The N.C. Museum of Art has oh-so-sold-out the "Monet in Normandy" exhibit, which closes Sunday. Since the sellout over the weekend, desperate ticket seekers have offered lower-level Carolina Hurricanes seats, hand-knit items and, yes, tickets for the No. 1 Heels in exchange for passes to see the 50 paintings by impressionist master Claude Monet.

Robin Parrish, 30, of Raleigh bartered two $75 tickets to a Canes game against the Washington Capitals for a pair of $15 tickets for Monet. Anyone who questions her team loyalty should know that during the Canes' Stanley Cup run last summer, she was pregnant with son Camden -- named partly after goalie Cam Ward.

Can't go? Try this

If you're having trouble getting into the "Monet in Normandy" exhibit during its final days, you can experience the artist's work on our Web site. Track Monet on a virtual tour of Normandy. Try your hand at coloring the cliffs of Etretat. See how photographer Corey Lowenstein channeled Monet's obsession with color and light.

By the numbers

191,930 Number of visitors who had seen "Monet in Normandy" as of the museum's close Tuesday.

$20 Highest legal resale value in North Carolina for a $15 adult admission ticket, assuming $2 original service fee and $3 resale fee.

$153 Cheapest round-trip fare from RDU to Cleveland in February, when the Monet show opens at the Cleveland Museum of Art.

"I actually watched the finals in the hospital, and they had to come into the room and tell me to stop yelling," Parrish said. "But I can have other opportunities to see them. ... I think this is a once-in-a-lifetime opportunity to see these paintings."
------------
*Activities:*
[1] Rewrite the article about the Monet exhibit sellout, everything from "The N.C. Museum" down to "master Claude Monet.", with "ticket seekers" changed to "art lovers".
[2] Continue the article about the Monet exhibit sellout from the point where it stops.
The lines after this article are separate material and not part of it.
------------
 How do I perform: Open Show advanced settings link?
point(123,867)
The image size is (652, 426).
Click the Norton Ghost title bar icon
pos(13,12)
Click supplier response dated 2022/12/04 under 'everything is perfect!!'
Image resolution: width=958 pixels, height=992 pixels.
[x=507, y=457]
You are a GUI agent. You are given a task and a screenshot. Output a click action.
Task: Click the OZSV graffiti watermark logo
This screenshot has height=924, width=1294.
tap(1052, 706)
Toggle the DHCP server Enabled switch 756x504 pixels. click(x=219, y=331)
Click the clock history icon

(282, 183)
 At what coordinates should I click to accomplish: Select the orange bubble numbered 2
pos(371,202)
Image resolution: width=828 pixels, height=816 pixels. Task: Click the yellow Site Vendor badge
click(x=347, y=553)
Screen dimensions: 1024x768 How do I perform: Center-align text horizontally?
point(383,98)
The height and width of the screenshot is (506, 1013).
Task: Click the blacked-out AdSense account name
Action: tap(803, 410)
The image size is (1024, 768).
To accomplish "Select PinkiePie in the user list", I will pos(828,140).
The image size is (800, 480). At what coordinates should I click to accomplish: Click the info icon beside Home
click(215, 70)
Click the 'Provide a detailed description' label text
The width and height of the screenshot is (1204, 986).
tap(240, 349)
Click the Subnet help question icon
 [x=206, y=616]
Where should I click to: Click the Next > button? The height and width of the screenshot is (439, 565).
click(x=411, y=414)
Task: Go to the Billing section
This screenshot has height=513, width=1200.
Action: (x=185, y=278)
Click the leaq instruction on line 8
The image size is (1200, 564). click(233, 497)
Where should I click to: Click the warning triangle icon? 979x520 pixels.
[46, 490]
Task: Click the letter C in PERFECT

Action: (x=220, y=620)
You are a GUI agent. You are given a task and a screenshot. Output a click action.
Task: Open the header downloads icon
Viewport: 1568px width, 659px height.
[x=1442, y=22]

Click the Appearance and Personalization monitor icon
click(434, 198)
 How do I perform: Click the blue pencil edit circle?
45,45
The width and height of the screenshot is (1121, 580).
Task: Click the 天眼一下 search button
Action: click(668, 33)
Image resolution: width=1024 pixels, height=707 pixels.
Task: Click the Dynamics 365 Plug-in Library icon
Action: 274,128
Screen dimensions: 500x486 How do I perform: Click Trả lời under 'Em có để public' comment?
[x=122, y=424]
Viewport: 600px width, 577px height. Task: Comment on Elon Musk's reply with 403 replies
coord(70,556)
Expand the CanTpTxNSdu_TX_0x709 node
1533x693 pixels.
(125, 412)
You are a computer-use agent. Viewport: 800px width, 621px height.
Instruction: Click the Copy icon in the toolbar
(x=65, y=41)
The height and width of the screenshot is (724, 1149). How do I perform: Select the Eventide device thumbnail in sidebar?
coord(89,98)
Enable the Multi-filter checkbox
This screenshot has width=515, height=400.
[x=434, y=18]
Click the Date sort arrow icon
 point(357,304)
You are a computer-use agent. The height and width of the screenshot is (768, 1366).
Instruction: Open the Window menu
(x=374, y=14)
------------
*Written answers:*
[1]
The N.C. Museum of Art has oh-so-sold-out the "Monet in Normandy" exhibit, which closes Sunday. Since the sellout over the weekend, desperate art lovers have offered lower-level Carolina Hurricanes seats, hand-knit items and, yes, tickets for the No. 1 Heels in exchange for passes to see the 50 paintings by impressionist master Claude Monet.

[2]
The museum has packed in as many people as it could during the show's run. It has expanded capacity by 50 tickets per hour, added days just for members, extended hours on some evenings and scheduled a 32-hour marathon viewing that starts Saturday morning. Still, Terri Morris, 53, of Burlington waited too long and couldn't score a final-week ticket.

Morris called two exhibition sponsors, Progress Energy and The News & Observer. She dialed Carolina Ballet, hoping her tickets for the "Monet Impressions" dance performance might offer a link to the museum exhibit. She even contacted people who had posted online ads seeking tickets -- just to see if they had gotten responses.

"Everybody had a story, but nobody had any tickets," Morris said. "The woman at Progress Energy said, 'I don't want to discourage you, but I think if we can't get them, then you're probably not going to be able to get them.' "

Despite the demand, some buyers had no trouble. Bob Ross, 58, of Carrboro got three calls after posting an online ad. He bought a pair of Friday afternoon tickets for $20 each.

"I was pleasantly surprised," Ross said. "I thought it was just a lost cause."

Signs of hope

The museum offered more than sympathy. It printed signs that read "I Need Tickets" for the empty-handed to hold outside the entrance. Museum spokeswoman Jennifer Bahus said most were able to buy tickets from other visitors holding extras or needing refunds.

With past blockbusters, including "Matisse, Picasso and the School of Paris" in late 2004, the museum released extra tickets when people moved quickly through the show and freed up room in the galleries. Bahus warned against banking on extra tickets this time.

"All the tickets that can be sold are sold," she said.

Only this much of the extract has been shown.